On the tiny island of Tresco, 28 miles off the Cornish coast, something extraordinary is happening – creating hybrid plant species that exist nowhere else on Earth.

Plants from five continents have been growing side by side in the lush, sub-tropical Abbey Gardens on Tresco for 150 years. In that time, they have begun cross-pollinating to create unique hybrids, entirely undocumented until now.

Now artist and researcher Dr Gemma Anderson has been commissioned by the Isles of Scilly Museum and Cultural Centre to create new work showcasing these unique plants for the Tresco Abbey Garden History Room and opening Summer 2026.

Like the Victorian plant hunters whose discoveries fill the gardens, Anderson is working alongside Head Gardener Andrew Lawson and his team, documenting and cataloguing new hybrids through her art work and capturing the elements which make the species such as Watsonia 'Tresco Hybrid' and Olearia x scilloniensis unique in the plant world. The garden team are also in the process of hybridising an echium that stems from the Canary Islands and Madeiran species, as well as combining types of aeonium.

Gemma Anderson has been conducting artistic fieldwork on the Isles of Scilly for over a decade, initially accompanying Natural History Museum scientists on specimen-collecting expeditions. Through this work, she identified a gap: scientists under institutional pressure collected more than they could process, leaving no time for the slow observation that might reveal hidden ecological relationships.

Anderson's latest project on the Isles of Scilly, The Collected Uncollected, centres on Isomorphology—a methodology she developed during her PhD that uses slow, detailed drawing to reveal hidden patterns across species. The commission is part of the Isles of Scilly Museum and Cultural Centre’s programme across the islands and will include original artworks for the museum, a participatory fieldwork guide and activity sheets for visitors, and a programme of workshops teaching the principles of creative fieldwork.
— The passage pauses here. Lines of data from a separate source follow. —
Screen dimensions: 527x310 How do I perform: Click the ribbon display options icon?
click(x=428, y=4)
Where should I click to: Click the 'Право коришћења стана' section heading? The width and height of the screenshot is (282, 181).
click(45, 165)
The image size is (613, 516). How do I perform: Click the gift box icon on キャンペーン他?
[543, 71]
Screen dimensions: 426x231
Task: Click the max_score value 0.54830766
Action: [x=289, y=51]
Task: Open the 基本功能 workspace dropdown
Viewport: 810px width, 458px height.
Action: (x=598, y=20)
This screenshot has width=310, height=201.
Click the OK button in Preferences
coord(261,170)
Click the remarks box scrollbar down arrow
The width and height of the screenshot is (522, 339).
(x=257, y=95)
The work explores the scientific mysteries unfolding at Tresco Abbey Gardens, where 3000 species from Mediterranean climate zones are producing hybrid offspring that challenge our understanding of what 'native' even means in an age of climate change and global movement. Anderson will document previously unseen ecological relationships through detailed drawings and create resources that transform passive visitors into active observers.
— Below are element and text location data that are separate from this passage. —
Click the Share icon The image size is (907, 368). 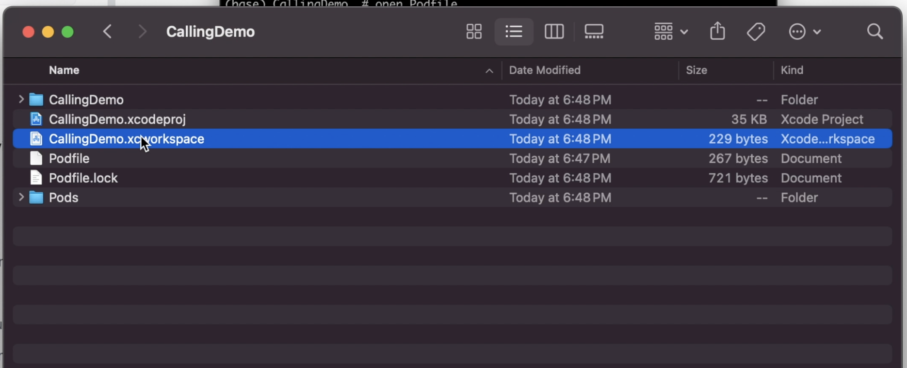tap(717, 32)
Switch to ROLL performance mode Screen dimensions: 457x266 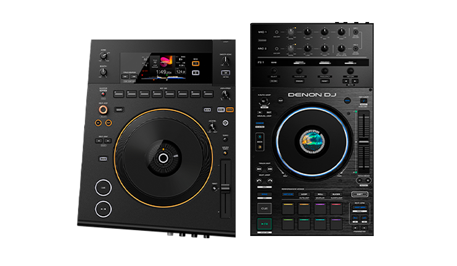pos(321,194)
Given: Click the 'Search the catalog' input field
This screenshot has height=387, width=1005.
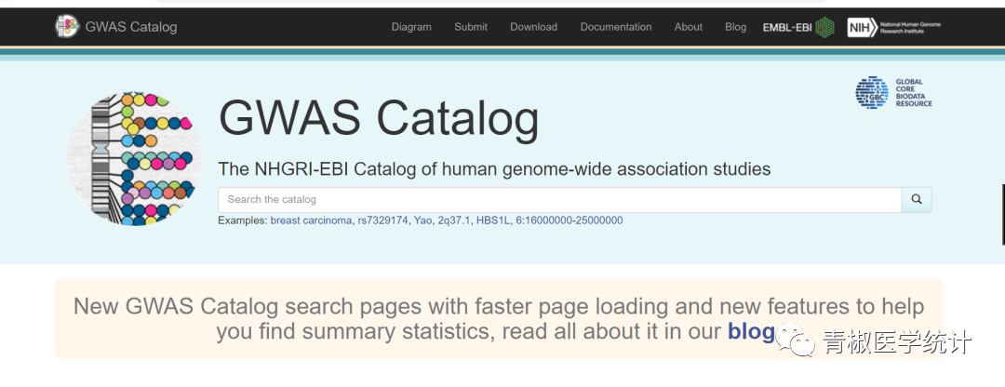Looking at the screenshot, I should [x=558, y=199].
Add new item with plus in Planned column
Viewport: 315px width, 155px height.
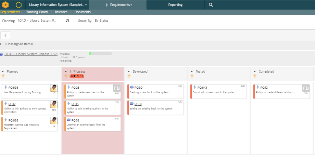click(3, 76)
The Tresco project is supported by the Foyle Foundation, Arts Council England and National Lottery Heritage Fund. It is part of the Isles of Scilly Museum and Cultural Centre project, a transformational multi-million pound project delivering a high-quality and accessible space for heritage, arts and culture at the Town Hall in Hugh Town, St Mary's. Opening in late 2026, it will offer a museum comprising four new permanent galleries over two floors, a flexible theatre space, a family history room, and a café and social area for residents and visitors.



About the Artist

Dr Gemma Anderson is an artist and researcher whose work generates what she calls scientifically informed visions: images that emerge at the intersection of art, science, and lived experience. Through drawing, she develops a feminist epistemology that values risk, uncertainty, and collaborative knowledge-making. Her practice operates as a social and philosophical intervention into scientific culture, using iterative image-making to refine concepts and make visible what remains hidden from conventional observation.
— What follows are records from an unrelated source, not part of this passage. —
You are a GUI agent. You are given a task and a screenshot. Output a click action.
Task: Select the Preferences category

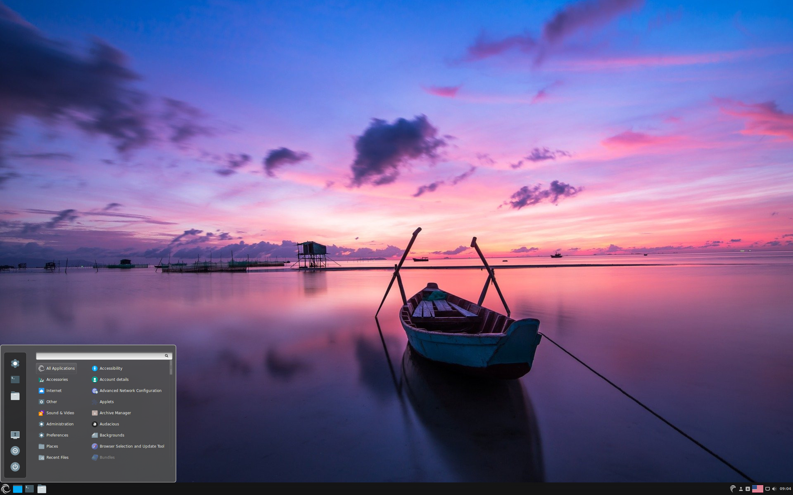[x=57, y=435]
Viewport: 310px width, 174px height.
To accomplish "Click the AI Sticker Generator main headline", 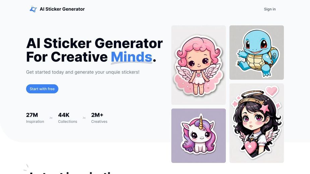I will point(95,50).
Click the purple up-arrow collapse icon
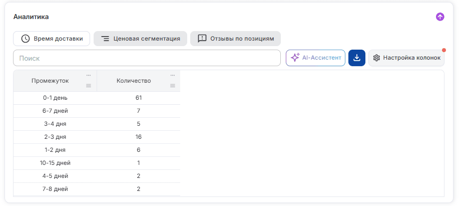 (440, 17)
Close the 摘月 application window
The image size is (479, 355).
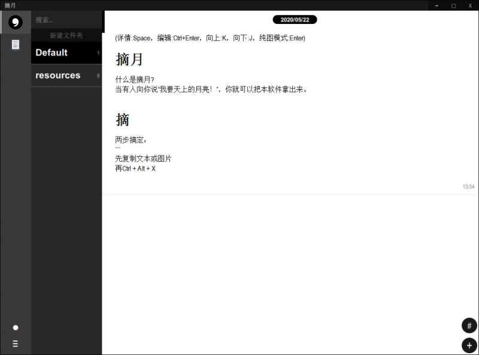click(472, 5)
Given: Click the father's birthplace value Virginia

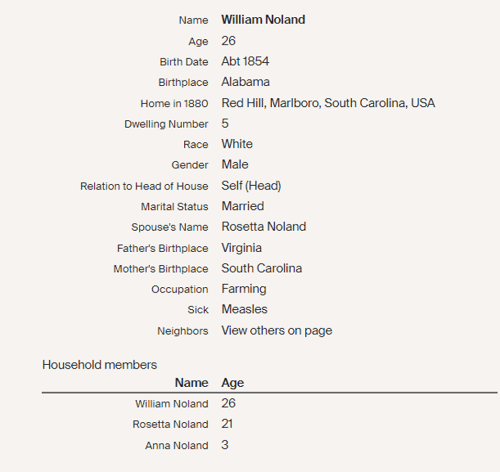Looking at the screenshot, I should pos(241,248).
Drawing serves as Anderson's primary methodology; a way of knowing that creates conditions for slowness, deep thinking, and reflection. She works with materials rooted in place, from collaborative and relational process drawing to fieldwork for direct observation and creating earth pigments from geological formations that anchor abstract concepts in tangible matter. This approach embodies what she considers epistemological degrowth: a deliberate resistance to extraction and acceleration in favour of patient, embedded inquiry.

Anderson's research spans multiple scales, from molecular processes to higher-dimensional geometry. Her work has been exhibited internationally at prestigious venues including the Kröller-Müller Museum (Netherlands), ZKM Centre for Art and Media (Germany), and Camden Arts Centre (London), and is held in numerous public collections including the Victoria and Albert Museum. Her peer-reviewed books Drawing as a Way of Knowing in Art and Science (2017) and Drawing Processes of Life (2023) demonstrate her expertise at the intersection of artistic and scientific methodologies.

Motherhood has profoundly shaped her practice. Her Artangel commission And She Built a Crooked House (2023) fused the experience of parenting twins with four-dimensional spatial thinking, exploring concepts like being in two places simultaneously and turning inside out, genuine phenomenological investigations into embodied maternal experience. The commission was visited by over 6,500 people with workshops for over 500 school students.

Anderson is currently also developing a major commission for the Royal Albert Memorial Museum in Exeter: the first artistic body-map visualisation of the human mycobiome, the invisible fungal communities living across our skin, lungs, and gut. Working with the MRC Centre for Medical Mycology, she is mapping fungi that can shift from harmless inhabitants to deadly pathogens. The material process mirrors her Scilly fieldwork: making pigments from Devon's red sandstone and Triassic soils, embedding the very earth where fungi thrive into life-sized body maps.